Pittsburgh Tree of Life synagogue mass shooter found guilty in federal death penalty trial
Eleven people were killed in the 2018 massacre.
Robert Bowers was found guilty on Friday on all counts in the 2018 mass shooting at a Pittsburgh synagogue that killed 11 worshippers.
Bowers was convicted on all 63 charges, including 11 counts of hate crimes resulting in death. Bowers offered to plead guilty if the death penalty was taken off the table, but prosecutors turned him down.
The jury deliberated for less than one day. Jurors will next weigh if Bowers should be sentenced to death.

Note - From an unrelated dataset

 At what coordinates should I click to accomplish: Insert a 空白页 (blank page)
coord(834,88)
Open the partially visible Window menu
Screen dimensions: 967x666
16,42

Bowers stormed the Tree of Life synagogue on Oct. 27, 2018, gunning down 11 people in the deadliest antisemitic attack in American history. Bowers allegedly told investigators after his arrest that he wanted to kill Jewish people, according to a criminal complaint.
Prosecutors said Bowers, armed with a semi-automatic assault-style rifle and three handguns, moved "methodically" through the synagogue and shot many of his victims at close range.
In opening statements in May, defense attorney Judy Clarke admitted that Bowers was the shooter and said he "shot every person he saw ... and injured first responders who came to their rescue."
"There will be no question that this was a planned act and that he killed 11 people," Clarke said, but she asked the jurors to "scrutinize his intent."
The jury, comprised of 11 women and seven men, included an intensive care nurse, a new father and a veteran.
Pennsylvania Gov. Josh Shapiro tweeted on Friday, "Today's verdict was a step toward justice in Pittsburgh, but the horror and pain of October 27, 2018 will never go away. My heart remains with the families of the 11 victims who were massacred as they worshipped at Tree of Life that day. May their memories be a blessing."
The penalty phase is set to begin June 26.